Bob Rinear: Secured lenders were shafted in bankruptcy sale of Chrysler

Did a Supreme Court decision that financially rewarded unsecured creditors ahead of secured lenders undermine basic economic principles? Let’s ask Bob Rinear.

When word broke that the U. S. Supreme Court decided to allow Chrysler to be sold out of bankruptcy to a consortium of buyers led by Fiat S.p.A., major news sources hailed the ruling as a victory for the auto manufacturer and the Obama administration. It was generally perceived that a quick sale was better for all concerned, since the automaker was said to be losing $100 million a day.

However, many astute observers believe the Court decision is both shortsighted and dangerous because Chrysler’s so-called “victory” could easily be construed as a deadly torpedo that can cause severe harm to the fundamental economic structure of the U.S.

Bob Rinear, founder of InvestYourself and publisher of the Financial Intelligence Report, will discuss how this engineered “fire sale” that abrogated the rights of Chrysler’s secured lenders (bondholders) is likely to have negative repercussions on the American way of life.
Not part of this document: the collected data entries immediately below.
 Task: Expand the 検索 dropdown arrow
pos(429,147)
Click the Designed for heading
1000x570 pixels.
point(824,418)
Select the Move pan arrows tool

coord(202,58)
The legal precedent is very disturbing, especially since the Feds appear to be advocating a similar proposal for General Motors.
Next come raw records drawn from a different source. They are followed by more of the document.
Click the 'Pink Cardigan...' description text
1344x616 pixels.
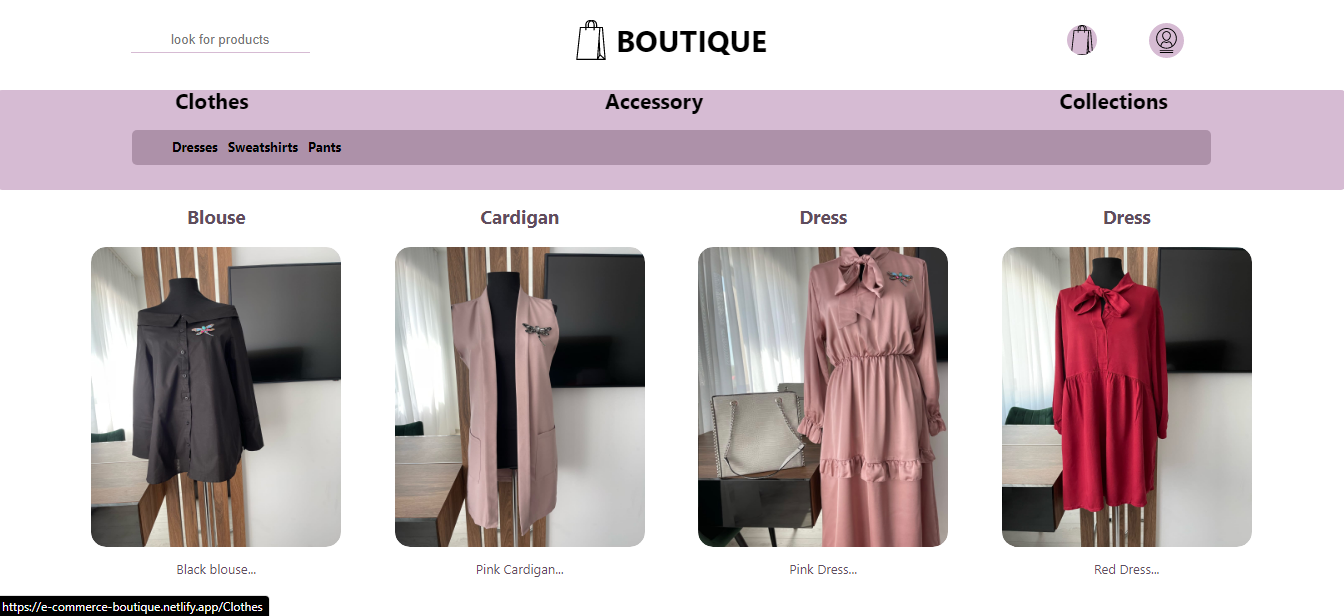520,570
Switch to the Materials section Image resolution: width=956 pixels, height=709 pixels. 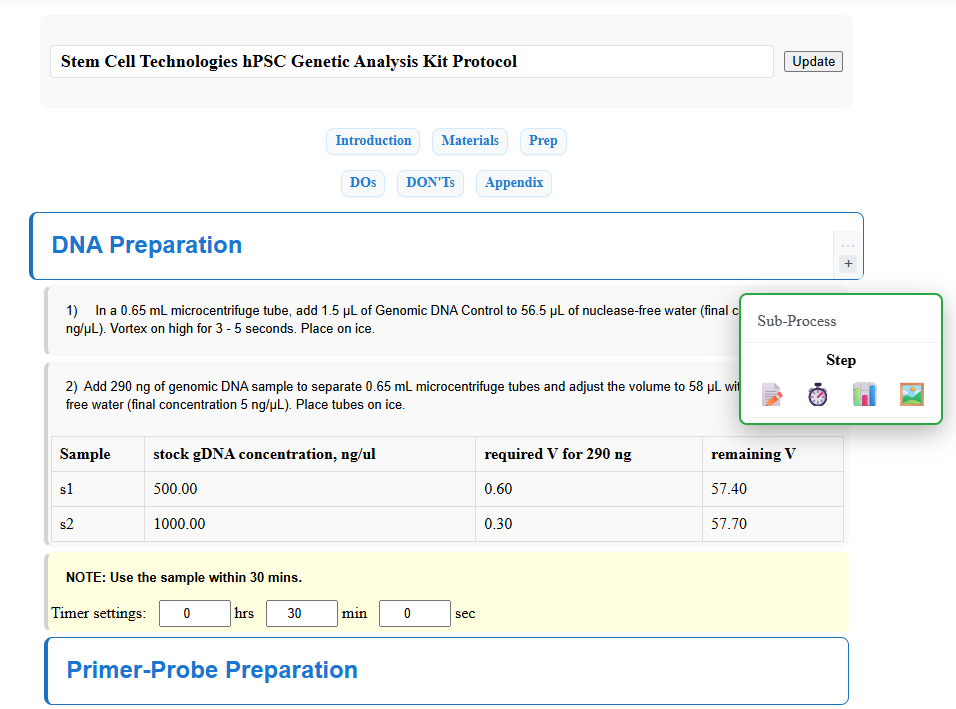[470, 141]
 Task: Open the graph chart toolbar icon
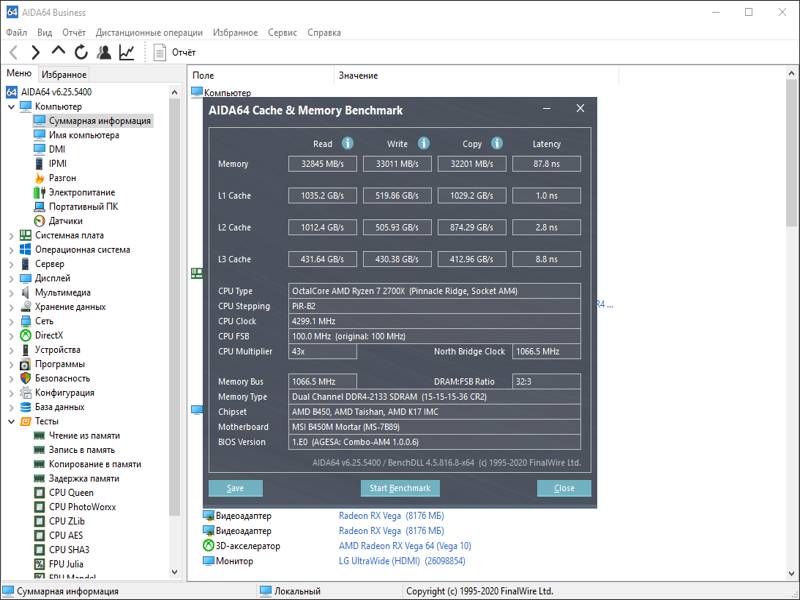click(x=127, y=52)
“This [decision to dismiss the rights of Chrysler’s secured lenders] is an outrage at best and a gigantic, precedent-setting disaster at worst,” says Rinear. “Going forward, how can any lender feel secure that the terms of any new ‘deal’ will be honored?”

What are the long-term implication of such a precedent? Rinear explains, “As more and more companies search for financing, they will be facing brick walls as lenders have to make value decisions concerning whether Uncle Sam will put his nose in the deal and possibly force out these secured lenders. Once again we see economic policy being created ‘on the fly’ with no true thought to the ramifications.”